The Kingdom, Anthropology and “Stressed” Jeans. Homily for 18th Sunday in Ordinary Time
The definition of Anthropology:
- The study of human societies, cultures and their development.
- The study of human biological and physiological characteristics and their evolution.
I recently walked into a local store called Anthropology. They had a pair of jeans there. The cloth was faded. They were torn with holes at the knees … in both legs. They cost $150 ….. ON SALE.
So I would like to add my own addition to the definition of Anthropology:
- The study of human societies, cultures and their development… or lack thereof.
“Vanity of vanities, says Qoheleth in today’s First Reading. All things are vanity!“
Understand, I’m not against having stuff. I am a hard-core, John Paul II, Centessimus Annus, free-market type of guy. Centessimus Annus was the Pope’s encyclical on economics, labor, private property and politics. I learned this from a priest named Robert A. Sirico.
Robert A. Sirico is the Pastor of Sacred Heart of Jesus Parish in Grand Rapids, MI. He is also the co-founder of the ”Acton Institute” – a think tank he founded in 1990 with Kris Mauren. This was an era when liberation theology was in vogue. The U.S. Catholic bishops were issuing pastoral letters heavy on government but light on liberty. The institute is named for Lord Acton (1834-1902), a towering British Catholic intellect whose two great causes were liberty and religion. In the spirit of Lord Acton, the Institute preaches the virtues of economic freedom and religious liberty.
Father Sirico was recently featured in an article in the Wall Street Journal. He says, “It’s not just rah-rah for markets—or freedom,” Father Sirico says. “It’s to ask: What is freedom for? And to answer that question, you have to understand what man/woman is for. We have to be about more than making money and expanding choices. Materialism and markets require a ‘telos,’ a sense of higher purpose—of how human beings should use their freedom.”
“For what profit comes to man from all the toil and anxiety of heart.” The men in my Gospel Reflection Group were talking about this line. We asked, “Do people really care how many rooms are in your house, the car you own there place you vacation? Young people, do people in your school really care about the jeans you wear, the people you hang around, the version of Smartphone you just got? OR, how much of that is just your perception that they’re putting that kind of status pressure on you? That is true “anxiety of the heart.”

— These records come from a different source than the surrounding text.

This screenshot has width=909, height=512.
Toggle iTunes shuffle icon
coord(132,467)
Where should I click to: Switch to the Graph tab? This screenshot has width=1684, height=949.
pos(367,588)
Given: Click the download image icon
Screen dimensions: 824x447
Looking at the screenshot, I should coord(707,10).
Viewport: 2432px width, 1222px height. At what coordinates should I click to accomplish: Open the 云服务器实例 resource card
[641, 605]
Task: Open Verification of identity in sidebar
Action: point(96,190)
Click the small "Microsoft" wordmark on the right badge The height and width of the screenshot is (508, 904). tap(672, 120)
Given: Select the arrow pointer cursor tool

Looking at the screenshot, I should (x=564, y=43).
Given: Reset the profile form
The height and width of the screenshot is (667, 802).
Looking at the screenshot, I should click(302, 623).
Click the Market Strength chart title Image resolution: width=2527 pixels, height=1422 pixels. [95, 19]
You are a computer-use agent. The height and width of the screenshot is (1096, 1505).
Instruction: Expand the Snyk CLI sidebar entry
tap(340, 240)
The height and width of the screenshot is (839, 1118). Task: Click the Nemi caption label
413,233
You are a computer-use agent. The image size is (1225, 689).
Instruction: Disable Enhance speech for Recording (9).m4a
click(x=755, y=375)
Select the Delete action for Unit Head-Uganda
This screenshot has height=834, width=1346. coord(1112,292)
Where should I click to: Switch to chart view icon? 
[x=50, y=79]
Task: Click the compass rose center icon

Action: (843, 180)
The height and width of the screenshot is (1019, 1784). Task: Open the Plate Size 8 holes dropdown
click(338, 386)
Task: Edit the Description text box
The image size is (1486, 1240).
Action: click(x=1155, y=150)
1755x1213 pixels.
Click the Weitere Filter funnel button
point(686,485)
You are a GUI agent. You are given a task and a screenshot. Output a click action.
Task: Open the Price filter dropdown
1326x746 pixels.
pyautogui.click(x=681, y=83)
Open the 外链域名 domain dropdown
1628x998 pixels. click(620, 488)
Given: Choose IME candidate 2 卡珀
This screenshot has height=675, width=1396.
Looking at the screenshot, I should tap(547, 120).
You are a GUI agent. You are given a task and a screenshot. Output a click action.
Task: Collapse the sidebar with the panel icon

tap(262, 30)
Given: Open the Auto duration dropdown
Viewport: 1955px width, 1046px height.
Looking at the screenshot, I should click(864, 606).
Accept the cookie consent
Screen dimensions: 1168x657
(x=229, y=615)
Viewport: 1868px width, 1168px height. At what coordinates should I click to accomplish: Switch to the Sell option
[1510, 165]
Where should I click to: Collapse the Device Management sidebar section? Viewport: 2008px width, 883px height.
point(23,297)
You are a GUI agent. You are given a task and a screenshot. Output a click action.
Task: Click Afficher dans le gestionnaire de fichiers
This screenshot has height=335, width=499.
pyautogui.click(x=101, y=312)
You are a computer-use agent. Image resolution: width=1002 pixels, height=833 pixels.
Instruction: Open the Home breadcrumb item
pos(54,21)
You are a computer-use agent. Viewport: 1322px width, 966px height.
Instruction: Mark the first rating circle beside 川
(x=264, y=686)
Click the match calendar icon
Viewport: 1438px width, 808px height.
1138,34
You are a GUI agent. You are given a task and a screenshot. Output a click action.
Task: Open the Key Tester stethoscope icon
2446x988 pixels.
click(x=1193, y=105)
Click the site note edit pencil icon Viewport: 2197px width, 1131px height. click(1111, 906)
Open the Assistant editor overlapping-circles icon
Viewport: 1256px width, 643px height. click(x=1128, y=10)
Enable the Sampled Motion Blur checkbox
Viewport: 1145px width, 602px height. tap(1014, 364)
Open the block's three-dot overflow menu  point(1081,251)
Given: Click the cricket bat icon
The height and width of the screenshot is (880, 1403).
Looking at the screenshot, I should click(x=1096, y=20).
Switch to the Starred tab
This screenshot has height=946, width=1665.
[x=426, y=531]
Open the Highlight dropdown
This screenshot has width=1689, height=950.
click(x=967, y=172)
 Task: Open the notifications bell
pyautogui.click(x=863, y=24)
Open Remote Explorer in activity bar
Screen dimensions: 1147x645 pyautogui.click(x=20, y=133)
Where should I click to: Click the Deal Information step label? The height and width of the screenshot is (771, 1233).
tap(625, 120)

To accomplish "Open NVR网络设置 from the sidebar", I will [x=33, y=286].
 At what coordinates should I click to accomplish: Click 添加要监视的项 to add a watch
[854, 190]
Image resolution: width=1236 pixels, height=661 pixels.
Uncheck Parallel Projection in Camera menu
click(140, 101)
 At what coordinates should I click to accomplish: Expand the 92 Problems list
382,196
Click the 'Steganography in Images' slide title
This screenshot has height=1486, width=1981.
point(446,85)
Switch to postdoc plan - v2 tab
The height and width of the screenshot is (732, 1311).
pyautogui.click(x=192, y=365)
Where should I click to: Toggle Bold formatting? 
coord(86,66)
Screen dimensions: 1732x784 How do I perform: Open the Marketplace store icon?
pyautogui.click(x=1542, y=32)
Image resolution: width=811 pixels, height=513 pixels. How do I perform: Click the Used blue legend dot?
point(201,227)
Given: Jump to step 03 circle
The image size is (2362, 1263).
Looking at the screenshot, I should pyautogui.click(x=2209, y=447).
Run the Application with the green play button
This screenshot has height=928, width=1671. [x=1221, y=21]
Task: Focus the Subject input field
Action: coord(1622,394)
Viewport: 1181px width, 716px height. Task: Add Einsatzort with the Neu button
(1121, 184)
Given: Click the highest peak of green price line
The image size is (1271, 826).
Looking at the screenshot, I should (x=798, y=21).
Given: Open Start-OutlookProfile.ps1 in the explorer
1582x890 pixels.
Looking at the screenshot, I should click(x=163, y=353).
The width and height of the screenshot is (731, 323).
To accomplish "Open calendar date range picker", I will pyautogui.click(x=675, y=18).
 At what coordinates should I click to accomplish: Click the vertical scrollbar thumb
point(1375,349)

So how do you overcome this? Take a look at the Psalm:
“If today you hear his voice, harden not your hearts.” You have to own it. You have to want to intentionally pursue God’s will. “Fill us at daybreak with your kindness, that we may shout for joy and gladness all our days.” Congratulations! You’ve already done part one. You’re here. You’re here at daybreak. You’re shouting for joy and gladness. You’re worshiping.
Part two: “Teach us to number our days aright, that we may gain wisdom of heart.” In Greek mythology, the Sirens were creatures that sang beautifully, luring those passing by to their deaths. A 10-minute homily during a 40- or 50-minute service is not going to help you reduce the anxiety of the heart. The world is too powerful. Madison Avenue is too clever. You will not be “fine” which is fearful, insecure, neurotic and emotional. You will succumb to the melody of the Sirens and you will remain depressed and anxious. Wisdom of heart means doing your religion homework outside of now.
Third, our Lord says to, “Put to death, then, the parts of you that are earthly: immorality, impurity, passion, evil desire, and the greed that is idolatry. Take off the old self with its practices and put on the new self.” Go to Confession- every month. You cannot pursue God’s voice if your spiritual ears are clogged.
Understand that God does not hate stuff. He created it and so, by definition, “It is good.” It’s about where the stuff is on your priority list. Matthew 6:33: “Seek first his kingdom and his righteousness, and all these things will be given to you as well.”
“And may the gracious care of the LORD our God be ours; prosper the work of our hands for us! Prosper the work of our hands!”